Requirement — Can you rewrite the items in the stretch from "Select the sda5 partition icon" through "Given: Click 佐野 1 cell in hair clip table", replacing "sda5" with "sda6" and leaving everything else unchanged? Omit the pictures from your answer.

○ ○ ○ ○

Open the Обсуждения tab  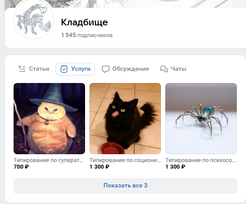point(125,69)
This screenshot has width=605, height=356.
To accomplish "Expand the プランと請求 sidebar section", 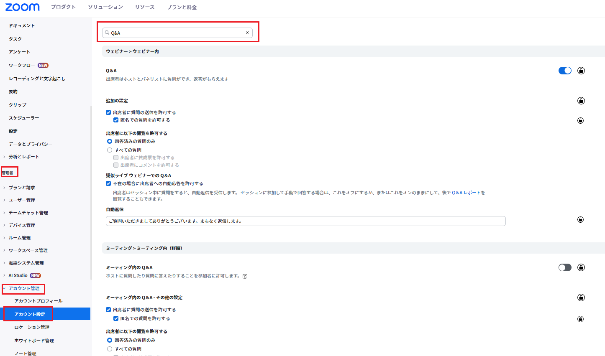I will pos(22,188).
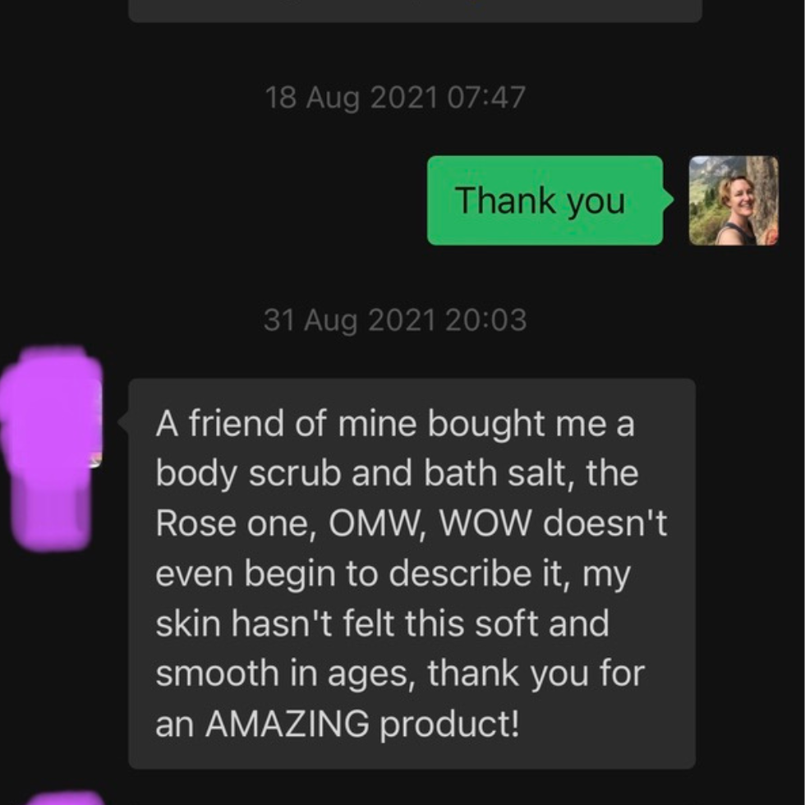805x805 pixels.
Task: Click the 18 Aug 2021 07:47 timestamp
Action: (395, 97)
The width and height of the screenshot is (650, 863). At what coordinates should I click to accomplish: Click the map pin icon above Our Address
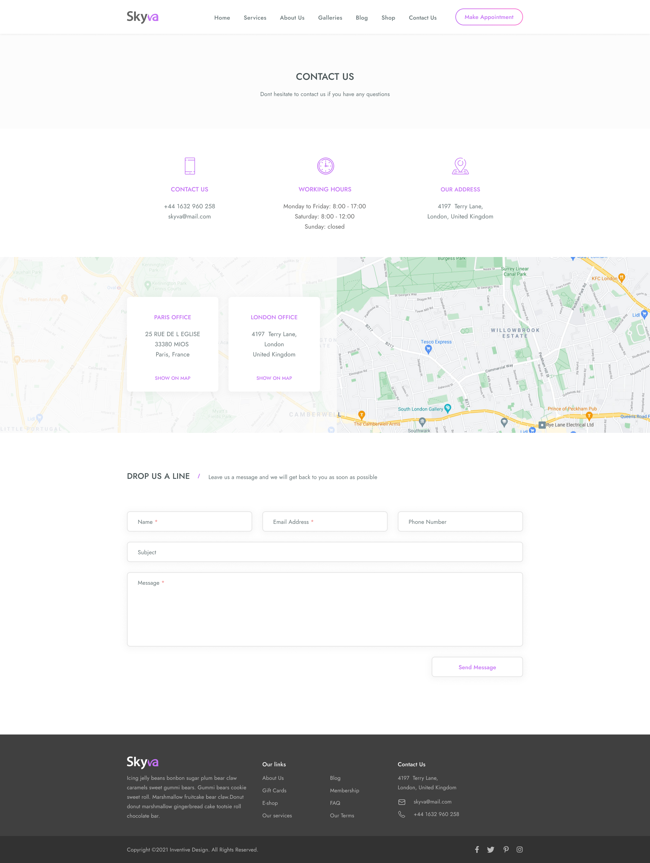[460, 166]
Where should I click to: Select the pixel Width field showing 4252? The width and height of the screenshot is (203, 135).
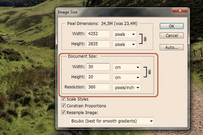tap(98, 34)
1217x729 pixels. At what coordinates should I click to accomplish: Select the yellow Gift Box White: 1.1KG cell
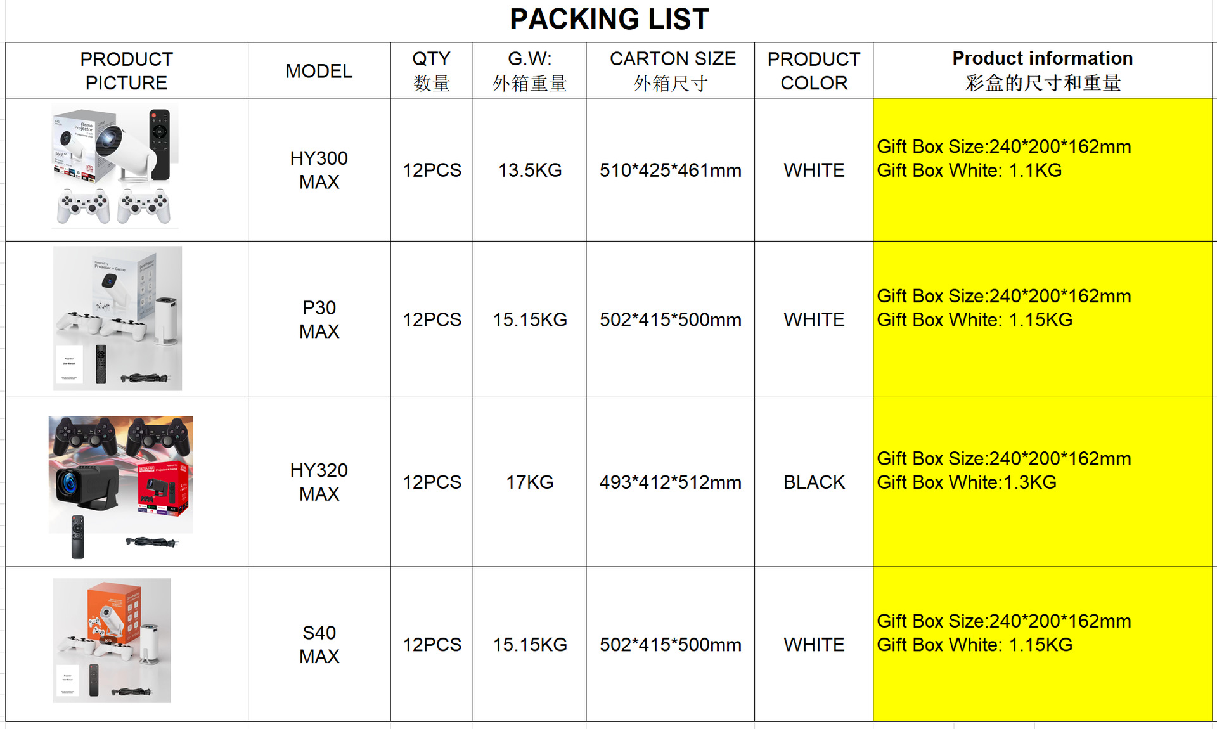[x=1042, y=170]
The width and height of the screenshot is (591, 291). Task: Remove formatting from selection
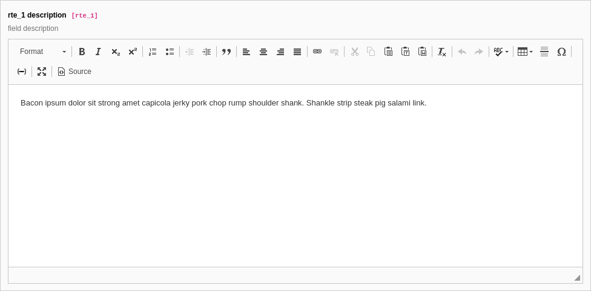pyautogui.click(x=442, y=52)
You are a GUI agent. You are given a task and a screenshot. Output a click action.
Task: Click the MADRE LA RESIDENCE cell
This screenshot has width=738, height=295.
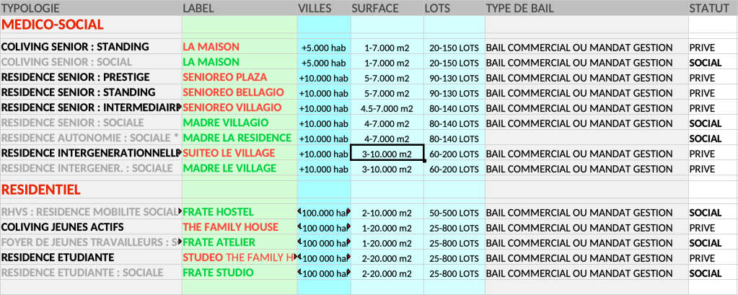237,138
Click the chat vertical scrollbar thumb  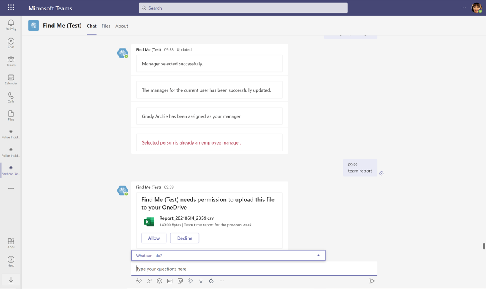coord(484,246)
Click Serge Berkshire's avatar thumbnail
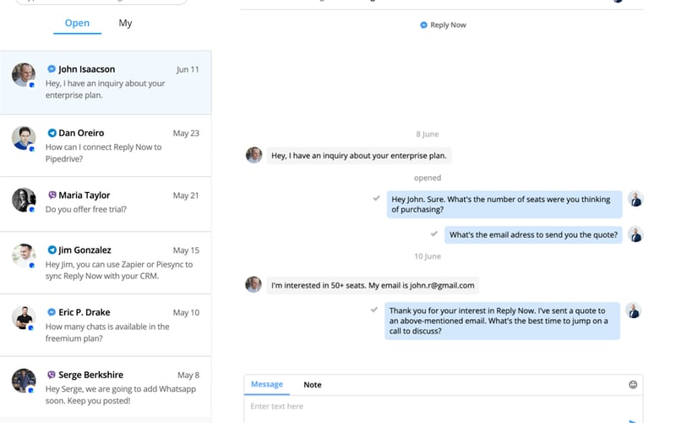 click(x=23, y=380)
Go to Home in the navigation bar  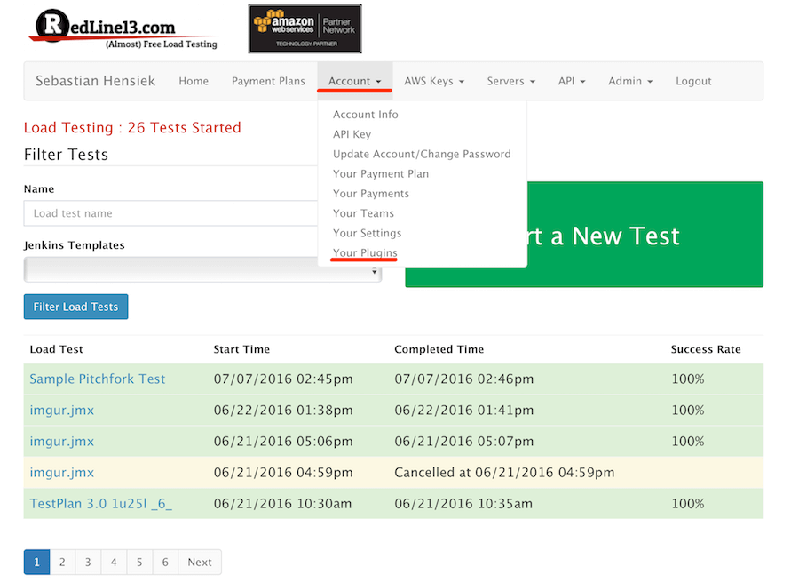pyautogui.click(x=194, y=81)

○ ○ ○ ○

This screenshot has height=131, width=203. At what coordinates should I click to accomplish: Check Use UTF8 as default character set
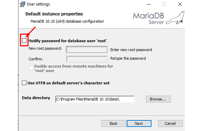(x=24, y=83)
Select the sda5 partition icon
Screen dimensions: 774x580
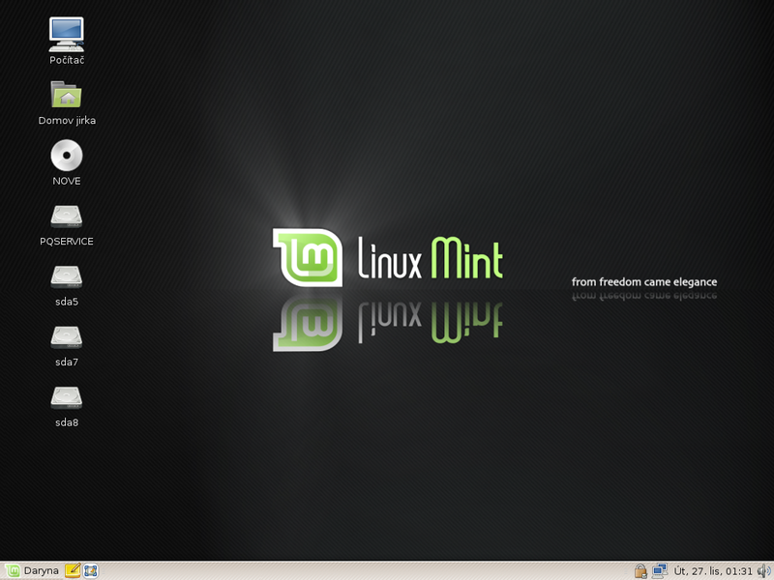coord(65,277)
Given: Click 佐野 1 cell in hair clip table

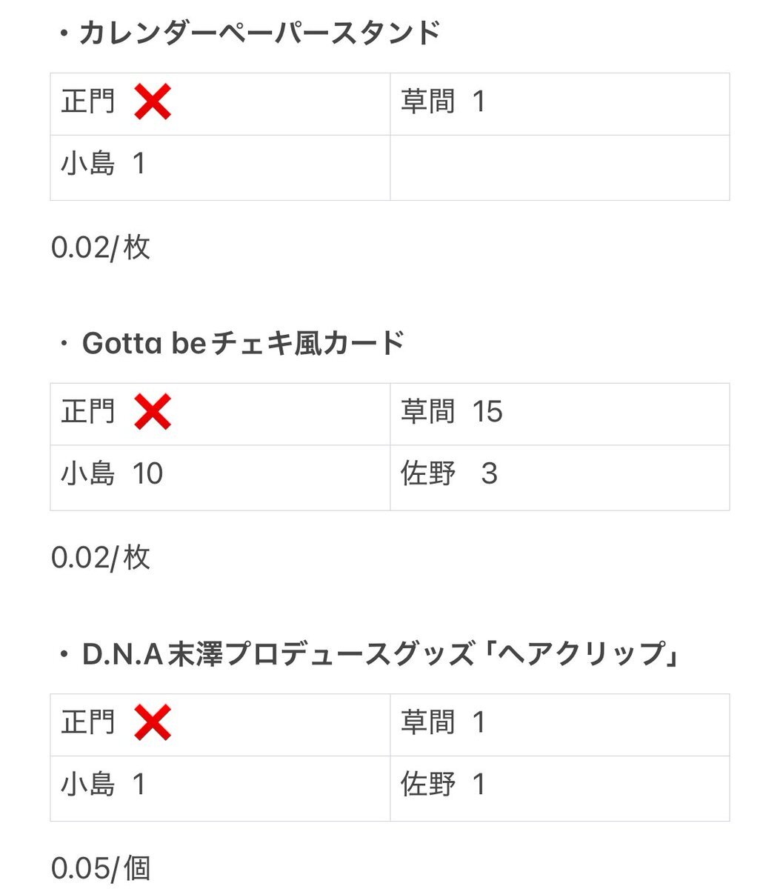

○ ○ ○ ○

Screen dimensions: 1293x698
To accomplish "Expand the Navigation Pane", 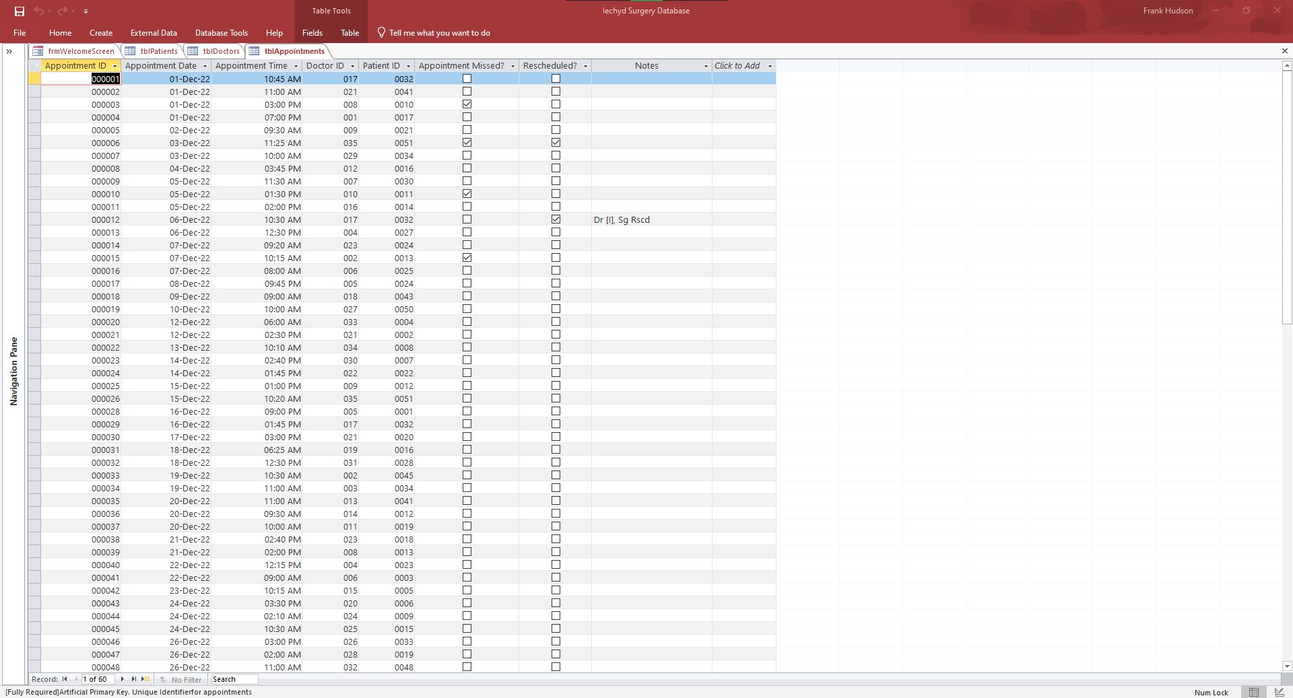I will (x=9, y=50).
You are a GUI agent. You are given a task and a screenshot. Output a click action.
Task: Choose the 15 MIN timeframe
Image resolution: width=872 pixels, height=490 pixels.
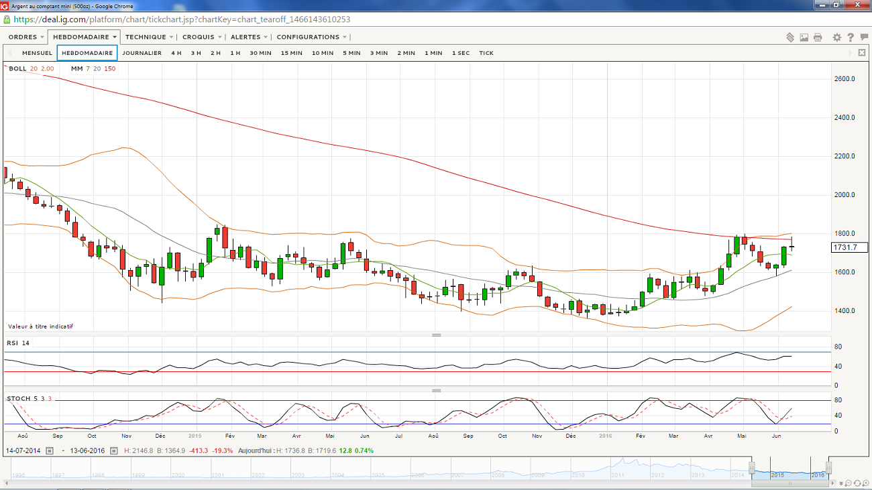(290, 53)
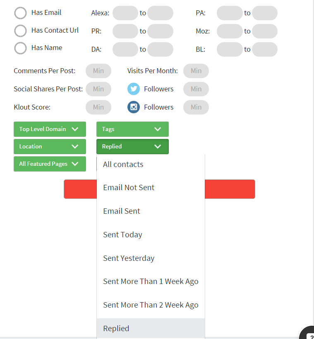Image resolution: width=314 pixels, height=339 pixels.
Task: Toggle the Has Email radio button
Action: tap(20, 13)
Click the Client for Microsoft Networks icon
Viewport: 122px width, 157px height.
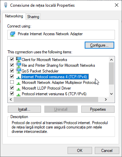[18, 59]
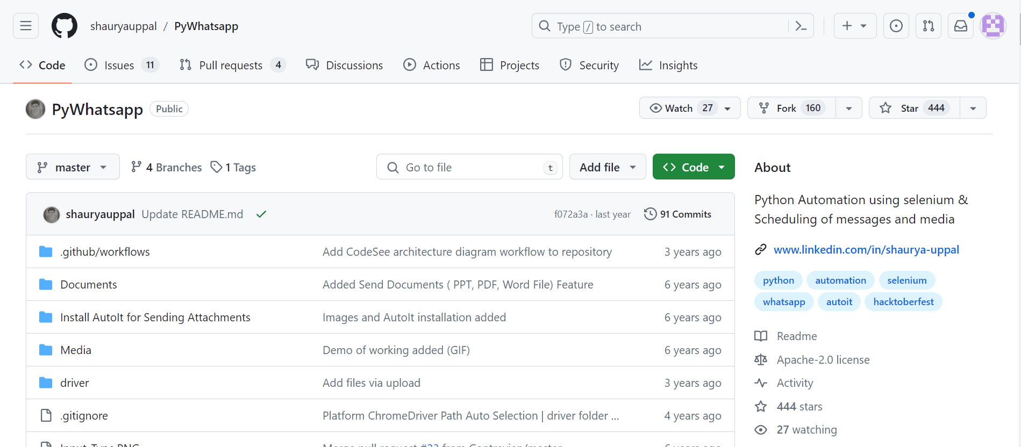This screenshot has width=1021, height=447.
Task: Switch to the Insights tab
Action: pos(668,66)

○ ○ ○ ○

Correct response —
Select the sda6 partition icon
Screen dimensions: 774x580
coord(65,277)
Given: Click 佐野 1 cell in hair clip table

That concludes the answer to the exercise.